Da der Teller aus Pappe ist und das Besteck aus Plastik, ist
es unmöglich, etwas damit zu schneiden. So halte ich also mein
Steak fest in den Händen, während ich daran herumnage. Dabei
sehe ich aus wie ein Wilder, wie ich da auf meinem Bett sitze und
über mein Tablett gebeugt bin, wie ein Hund, der einen Knochen
bewacht. Das Steak ist so zäh wie Sohlenleder, und es ist eine
echte Aufgabe, etwas davon abzubeißen. Ich habe den Verdacht,
daß die verdammte Kuh an Altersschwäche gestorben ist. Wie ich
da so sitze und an meinem Stück Fleisch herumkaue, hält die
Wache, die den Kaffee bringt, vor meiner Zelle und schaut herein.

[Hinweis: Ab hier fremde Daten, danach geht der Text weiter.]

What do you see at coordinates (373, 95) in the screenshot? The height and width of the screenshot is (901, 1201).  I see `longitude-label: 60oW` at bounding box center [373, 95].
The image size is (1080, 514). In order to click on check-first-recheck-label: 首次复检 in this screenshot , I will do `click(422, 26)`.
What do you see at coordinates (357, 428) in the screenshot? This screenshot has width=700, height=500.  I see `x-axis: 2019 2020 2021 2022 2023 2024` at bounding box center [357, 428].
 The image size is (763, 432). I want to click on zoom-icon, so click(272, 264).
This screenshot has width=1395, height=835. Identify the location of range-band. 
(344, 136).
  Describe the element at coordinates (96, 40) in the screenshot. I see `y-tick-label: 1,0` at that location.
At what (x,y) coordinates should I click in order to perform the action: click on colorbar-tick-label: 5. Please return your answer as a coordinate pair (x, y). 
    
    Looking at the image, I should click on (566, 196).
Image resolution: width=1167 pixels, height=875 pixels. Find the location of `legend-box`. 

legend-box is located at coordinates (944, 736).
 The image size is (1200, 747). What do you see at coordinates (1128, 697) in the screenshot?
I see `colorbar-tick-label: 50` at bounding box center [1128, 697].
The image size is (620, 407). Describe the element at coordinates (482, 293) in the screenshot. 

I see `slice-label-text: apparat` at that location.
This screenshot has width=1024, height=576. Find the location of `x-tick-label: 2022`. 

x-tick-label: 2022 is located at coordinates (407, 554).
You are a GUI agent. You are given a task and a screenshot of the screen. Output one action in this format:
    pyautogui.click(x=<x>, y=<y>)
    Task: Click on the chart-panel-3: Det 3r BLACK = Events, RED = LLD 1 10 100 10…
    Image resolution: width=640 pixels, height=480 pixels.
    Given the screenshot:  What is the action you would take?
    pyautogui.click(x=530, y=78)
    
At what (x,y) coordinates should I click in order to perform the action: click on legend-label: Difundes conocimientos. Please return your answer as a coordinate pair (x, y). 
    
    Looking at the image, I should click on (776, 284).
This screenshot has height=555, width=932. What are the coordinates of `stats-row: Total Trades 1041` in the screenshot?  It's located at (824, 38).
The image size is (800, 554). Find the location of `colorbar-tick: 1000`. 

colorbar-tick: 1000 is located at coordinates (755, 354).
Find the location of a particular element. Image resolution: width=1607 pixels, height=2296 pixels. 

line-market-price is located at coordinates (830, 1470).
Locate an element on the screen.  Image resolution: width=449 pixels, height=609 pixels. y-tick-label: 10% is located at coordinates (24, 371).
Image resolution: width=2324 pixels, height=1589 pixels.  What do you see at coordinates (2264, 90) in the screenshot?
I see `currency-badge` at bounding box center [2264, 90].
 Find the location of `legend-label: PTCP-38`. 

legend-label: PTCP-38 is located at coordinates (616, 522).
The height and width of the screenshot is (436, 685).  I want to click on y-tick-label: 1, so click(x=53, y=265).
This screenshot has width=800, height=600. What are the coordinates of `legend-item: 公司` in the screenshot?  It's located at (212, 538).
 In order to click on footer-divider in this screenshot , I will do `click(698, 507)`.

Ich bin immer noch damit beschäftigt, an diesem Ding
herumzunagen, aber ich beobachte ihn aus dem Augenwinkel, und ich
sehe, wie er seine Augen aufreißt und ein seltsames Geräusch
macht, während er von meinem Gitter zurückweicht. Ich weiß
nicht, warum, aber ich fühlte eine eigenartige Befriedigung,
weil ich den Kerl erschreckt hatte. Ich nehme an, im Todestrakt
nimmt man sich die Belustigung, wo man sie findet. So sehen also
unsere Mahlzeiten aus, und eine Weihnachtsgeschichte als Zugabe.
Ich habe dies gerade noch einmal durchgelesen, und es kommt
mir langwei-lig vor. Ich bin zu faul, es noch einmal zu
überarbeiten, so will ich nur hoffen, daß Ihr durch das Ganze
wachbleiben könnt. Ich verabschiede mich für dieses Mal.